We believe our finding that uric acid or uric acid synthesis may mediate radiation-induced inflammasome activation in vivo is clinically significant for several reasons. First, we demonstrate that the inflammasome pathway is activated in immune cells for up to seven days following radiation exposure. Sustained inflammatory conditions are believed to promote cancer development in tissues (44). Thus, it is possible that blunting uric acid production in tissues following radiation may reduce the risk of developing inflammatory complications or cancer after accidental or therapeutic radiation exposure. Second, our findings suggest that reducing uric acid production by allopurinol or other uric acid lowering drugs like rasburicase, a uricase drug, may improve immune cell survival and recovery. We suspect that modulating uric acid levels or reducing uric acid crystal formation could in turn improve immune function in people after radiation exposure and reduce the development of opportunistic infections, a common cause of morbidity and mortality following radiation injuries. We speculate that radiation effects on anti-microbial immunity might be mediated in part by chronic stimulation of the immune system by uric acid or uric acid crystals, which may promote immune system exhaustion in a manner similar to what has been reported to occur in chronic diseases like cancer and HIV infection (45, 46). In support of this idea, a recent report showed that ultraviolet radiation increased uric acid levels in the skin (47). The increased uric acid levels in the skin was found to be associated with decreased contact hypersensitivity responsiveness since allopurinol treatment reduced skin uric acid levels and restored contact hypersensitivity responses in mice following ultraviolet radiation injury (47). This observation suggests that uric acid levels affect cell-mediated immune responses, which supports the idea that inflammasome activation by radiation can suppress immune function by a uric acid dependent mechanism. In addition, it has been reported that blocking xanthine oxidase after radiation protected the vascular endothelium integrity in the aorta of rats (48). This provides evidence that blocking uric acid production after radiation injury might have additional beneficial effects which extend beyond the immune system and may also be mediated by inflammasome-independent mechansims.

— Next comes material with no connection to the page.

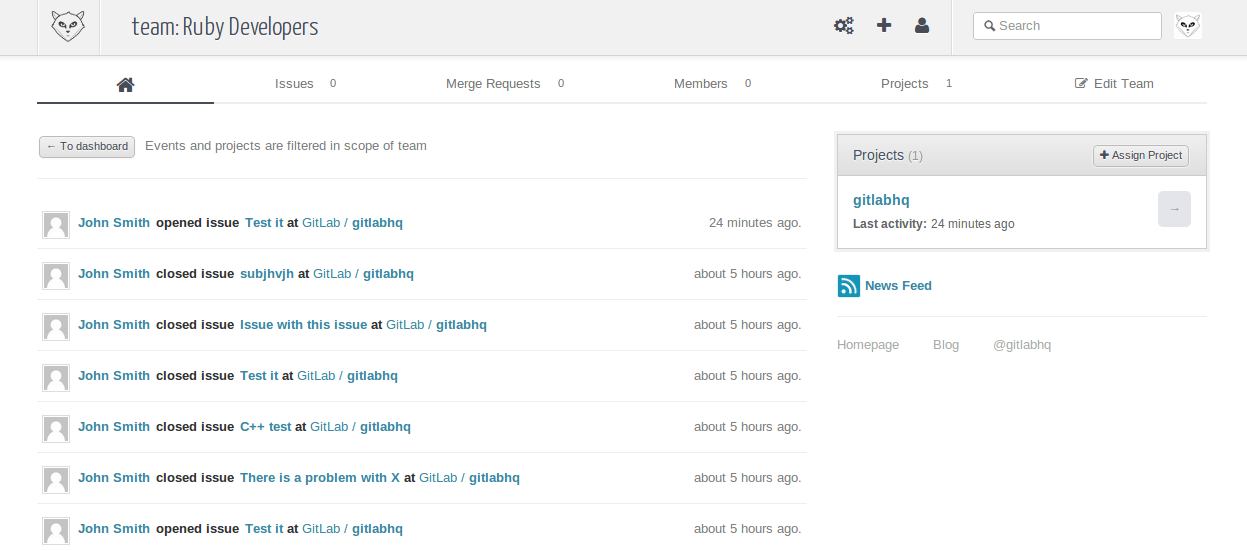Switch to the Merge Requests tab

[493, 84]
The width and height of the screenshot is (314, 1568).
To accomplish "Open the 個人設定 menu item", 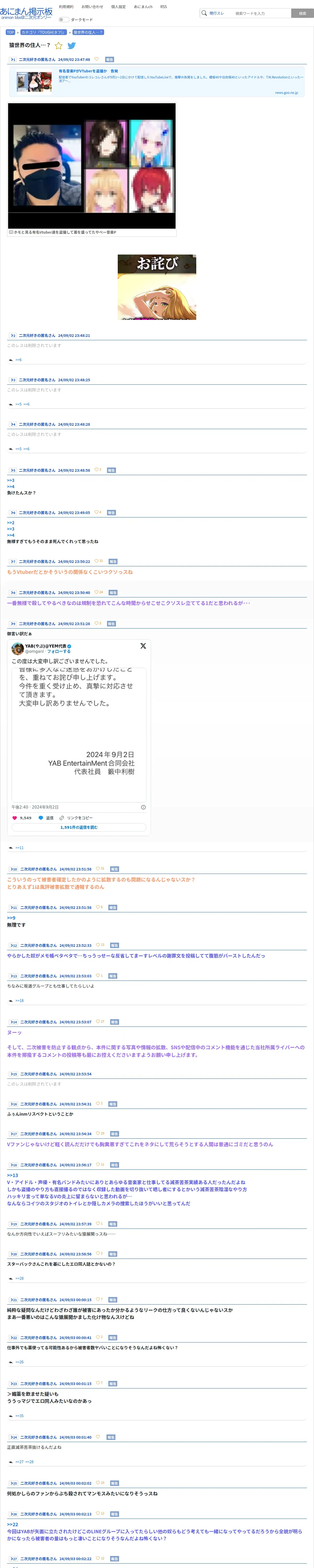I will click(x=118, y=7).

In summary, we report for the first time that whole-body radiation exposure causes sustained inflammasome activation in most major immune cell subsets and that radiation-induced cell death is partly dependent on caspase 1 activation. Furthermore, we provide evidence that inflammasome activation by radiation can be modulated by allopurinol, a drug that is used to reduce uric acid production and reduce uric acid mediated inflammation. Thus, therapeutic reduction of uric acid synthesis following radiation exposure could help reduce radiation-induced damage to radiation-sensitive tissues and cells and could also help reduce inflammatory complication of radiation injury and immune system functions. Thus, future studies will need to address the potential of using drugs to modulate uric acid production or levels as a way to protect individuals from the damaging effects of radiation on the body if a radionuclear accident or event does occur.

Footnotes

1

This research was supported by funding from NIH grant # R21/R33 AI080565 as part of Project Bioshield and the Medical Countermeasures for Radiological and Nuclear Threats Program.